**Task requirements:**
Print out the data below in full and exactly, skipping the pictures.
•••
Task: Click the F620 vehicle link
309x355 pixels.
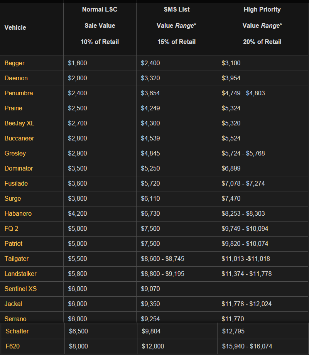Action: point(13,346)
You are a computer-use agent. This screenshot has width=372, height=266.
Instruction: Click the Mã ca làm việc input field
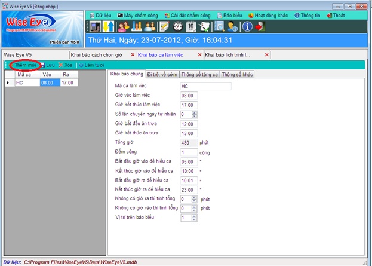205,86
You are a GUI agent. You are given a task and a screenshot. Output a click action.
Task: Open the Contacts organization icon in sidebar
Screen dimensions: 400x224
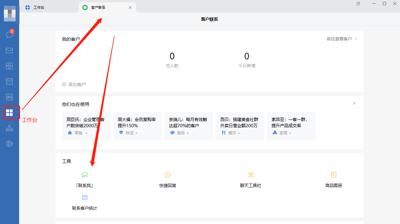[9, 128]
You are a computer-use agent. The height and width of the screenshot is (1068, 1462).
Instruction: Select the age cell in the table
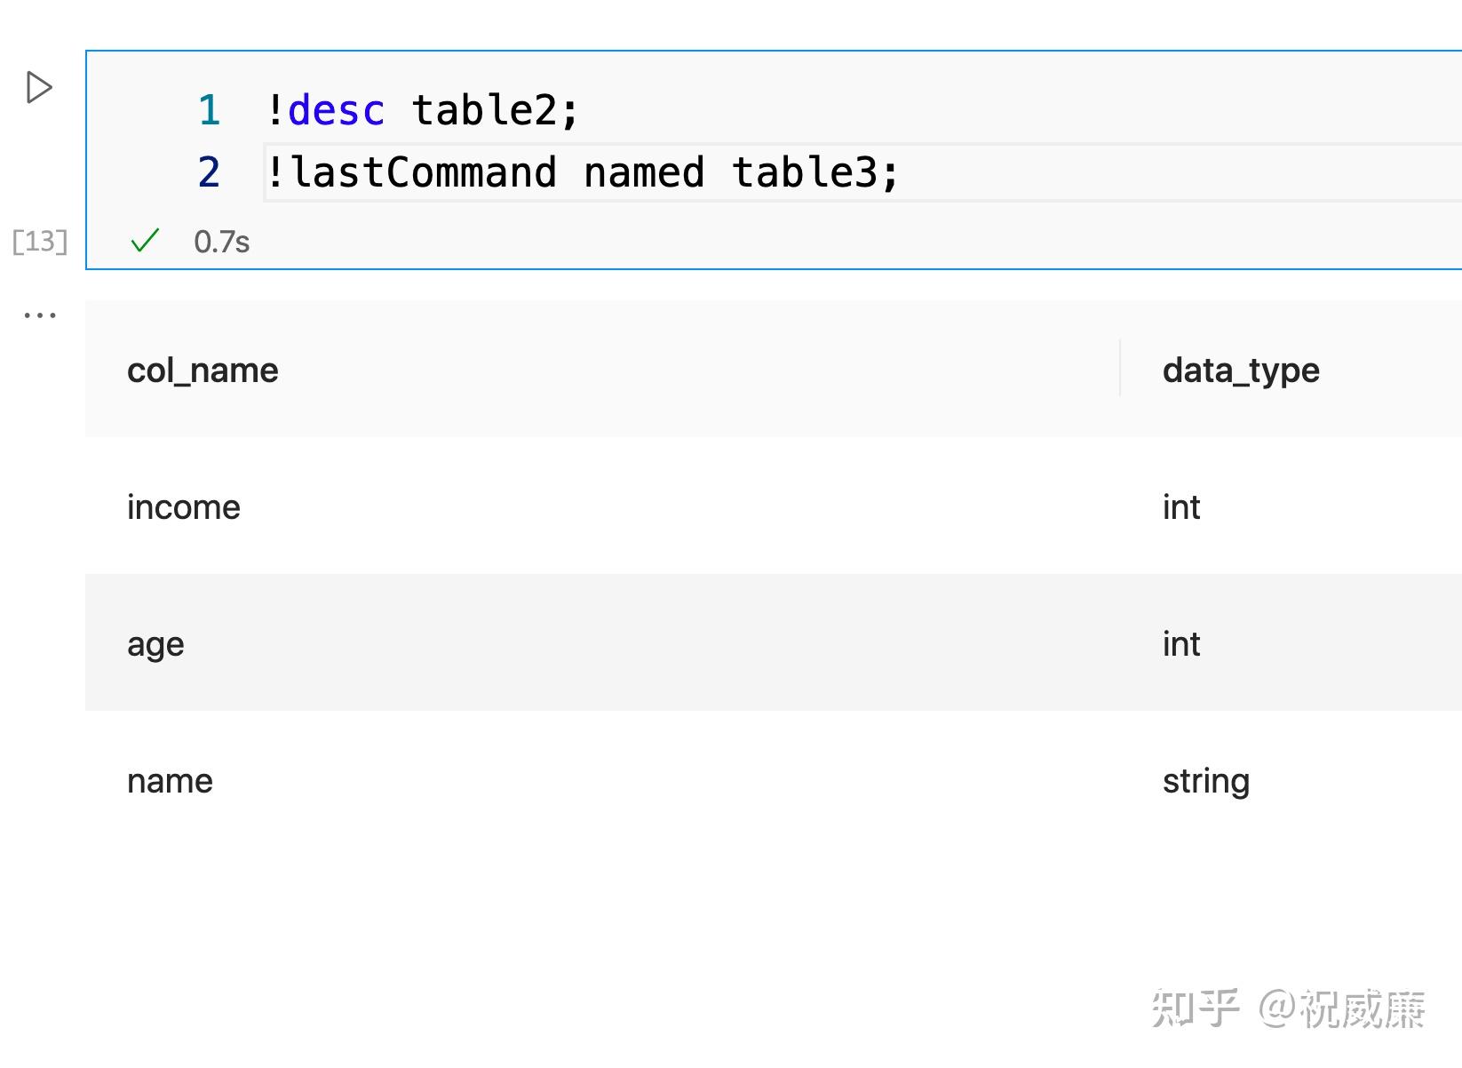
•••
**Answer to the exercise:**
Task: Click the F620 vehicle link
309x355 pixels.
Action: point(13,346)
You are a computer-use agent. This screenshot has width=372, height=266.
Instruction: Click the Mã ca làm việc input field
205,86
You are a GUI agent. You are given a task and a screenshot. Output a click action.
Task: Open the Contacts organization icon in sidebar
Screen dimensions: 400x224
[9, 128]
You are a computer-use agent. The height and width of the screenshot is (1068, 1462).
Instruction: Select the age cell in the table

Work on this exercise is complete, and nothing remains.